* [Challenges]:
A. In the theater list, who directed the production of Red?
B. Reproduce the stretch of the theater list from "1. RED (Everyman" through "powerhouse. (Bret McCabe)".
C. Condense the theater list's paragraph beginning "3. The Glass Menagerie" into a shorter version that keeps its main facts.

1. RED (Everyman Theatre) Bruce Nelson and Eric Berryman are revelatory as Mark Rothko and his assistant, respectively, in John Logan’s play, which deals more seriously with visual art than most visual artists. Donald Hicken’s direction was superb and especially brilliant in staging the “fourth wall” as the paintings Rothko is working on, for the Four Seasons hotel, turning the audience itself into the paintings. (Baynard Woods)

2. The VIP (Single Carrot Theatre) For these eyes, no local original production emotionally rewarded the big risks it took more than playwright/director Aldo Pantoja’s fever-dream take on an embassy hostage situation in Lima, Peru, in 1996. Pantoja’s treatment piled history onto politics, memory onto religion, and filtered all of it through songs and the terrifyingly human anxieties of love, belonging, and fear. A powerhouse. (Bret McCabe)

3. The Glass Menagerie (Everyman Theatre) Just when we felt confident we never needed to see another iteration of this Tennessee Williams classic, the Everyman Theatre mounted a production that forced us to reconsider everything we thought we knew about the three members of the Wingfield family. Thanks to terrific performances by Deborah Hazlett as Amanda, Clinton Brandhagen as Tom, and Sophie Hinderberger as Laura, the mother didn’t seem as crazy nor the children as blameless. (Geoffrey Himes)

4. Murdercastle (Baltimore Rock Opera Society) With this frequently stunning exposé of H. H. Holmes, who became “America’s first serial killer” following the 27 homicides he was convicted of in late 19th-century Chicago, BROS matured into a dramatic company to reckon with. The ambition bar for any local theater group has done been raised. (BM)

* [Extracted entries]:

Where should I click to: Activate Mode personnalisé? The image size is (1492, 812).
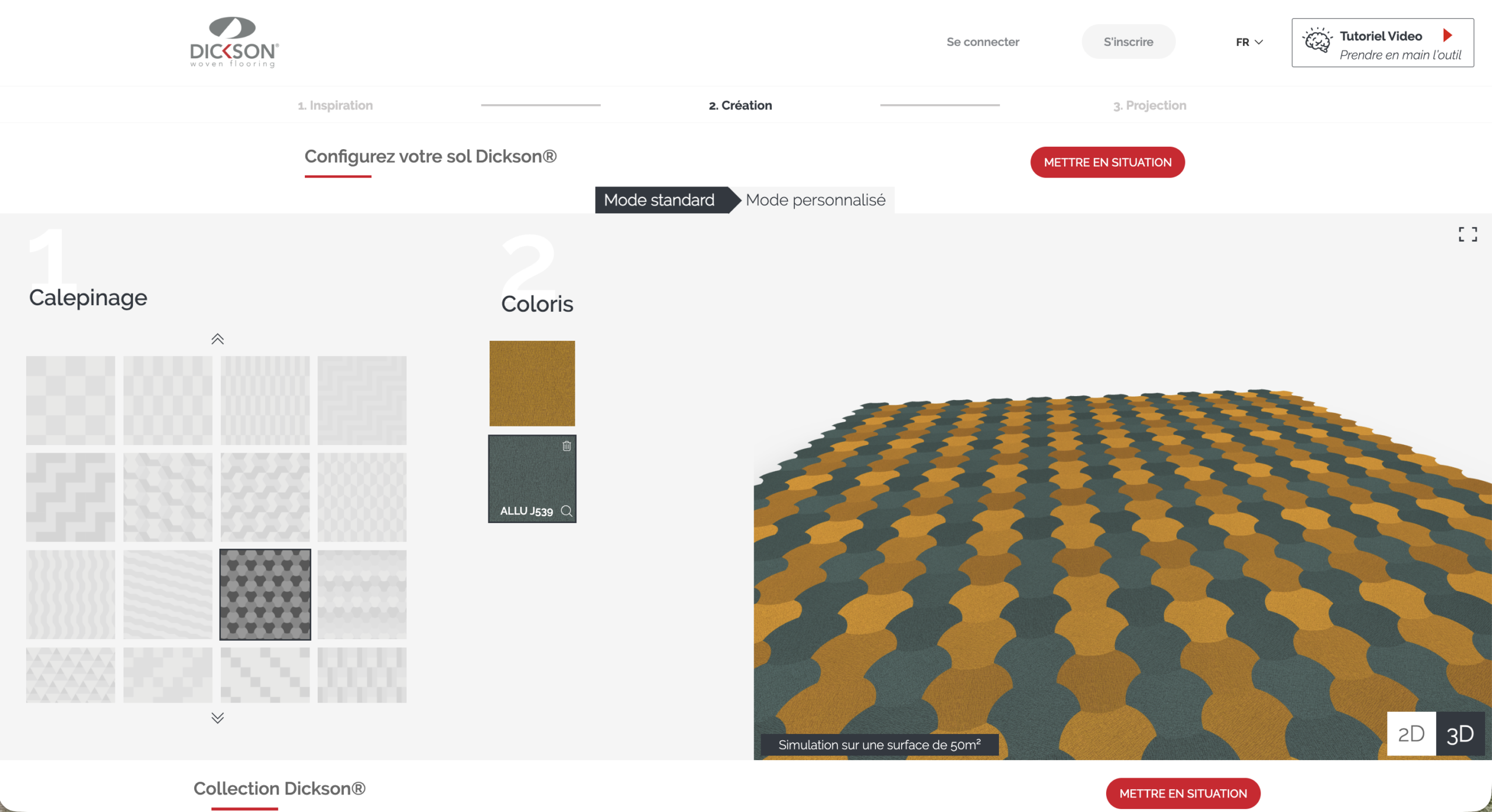815,200
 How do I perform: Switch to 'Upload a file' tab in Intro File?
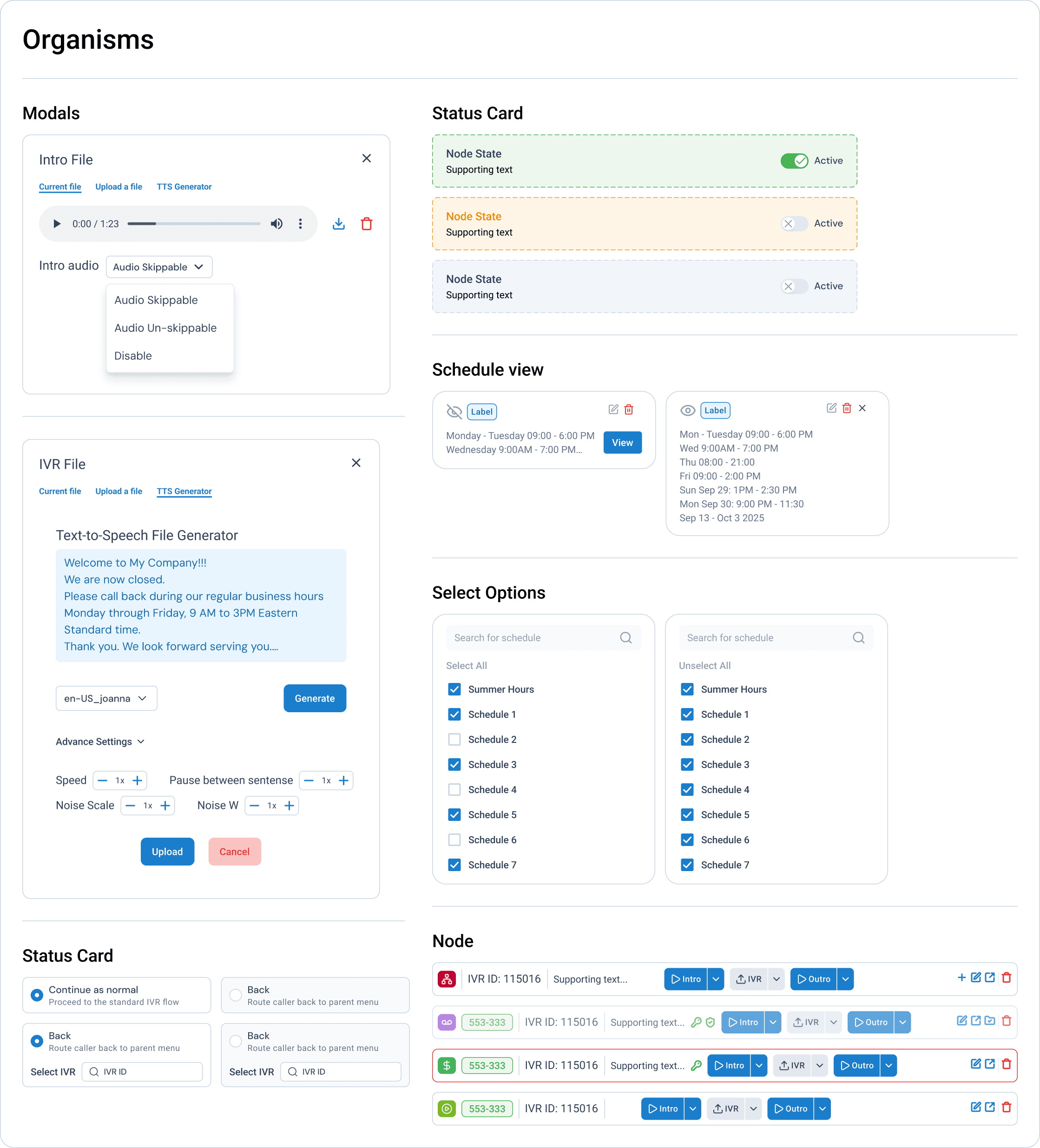pos(118,187)
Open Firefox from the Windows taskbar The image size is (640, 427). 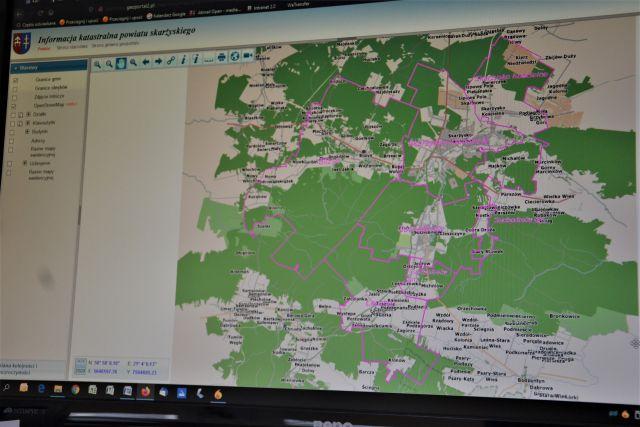tap(145, 391)
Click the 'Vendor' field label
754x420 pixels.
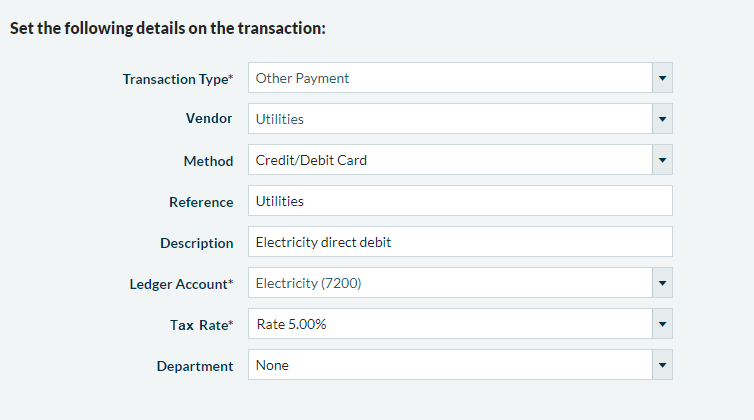point(209,119)
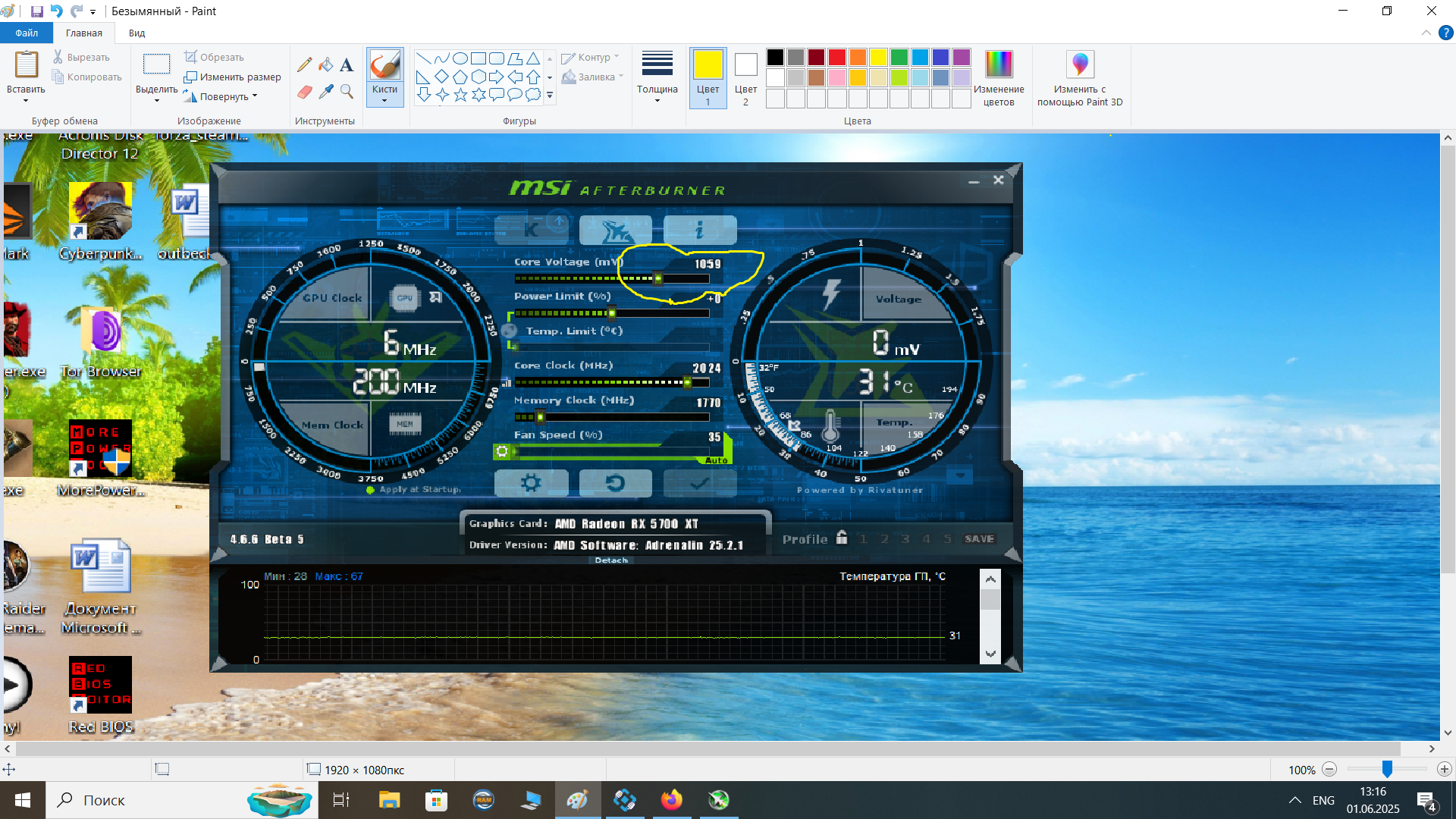Select the Text tool
This screenshot has height=819, width=1456.
pos(347,65)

* [In response]:
A. Donald Hicken

B.
1. RED (Everyman Theatre) Bruce Nelson and Eric Berryman are revelatory as Mark Rothko and his assistant, respectively, in John Logan’s play, which deals more seriously with visual art than most visual artists. Donald Hicken’s direction was superb and especially brilliant in staging the “fourth wall” as the paintings Rothko is working on, for the Four Seasons hotel, turning the audience itself into the paintings. (Baynard Woods)

2. The VIP (Single Carrot Theatre) For these eyes, no local original production emotionally rewarded the big risks it took more than playwright/director Aldo Pantoja’s fever-dream take on an embassy hostage situation in Lima, Peru, in 1996. Pantoja’s treatment piled history onto politics, memory onto religion, and filtered all of it through songs and the terrifyingly human anxieties of love, belonging, and fear. A powerhouse. (Bret McCabe)

C. 3. The Glass Menagerie (Everyman Theatre): This production of the Tennessee Williams classic made viewers rethink the three Wingfields. Deborah Hazlett (Amanda), Clinton Brandhagen (Tom), and Sophie Hinderberger (Laura) gave terrific performances that made the mother seem less crazy and the children less blameless. (Geoffrey Himes)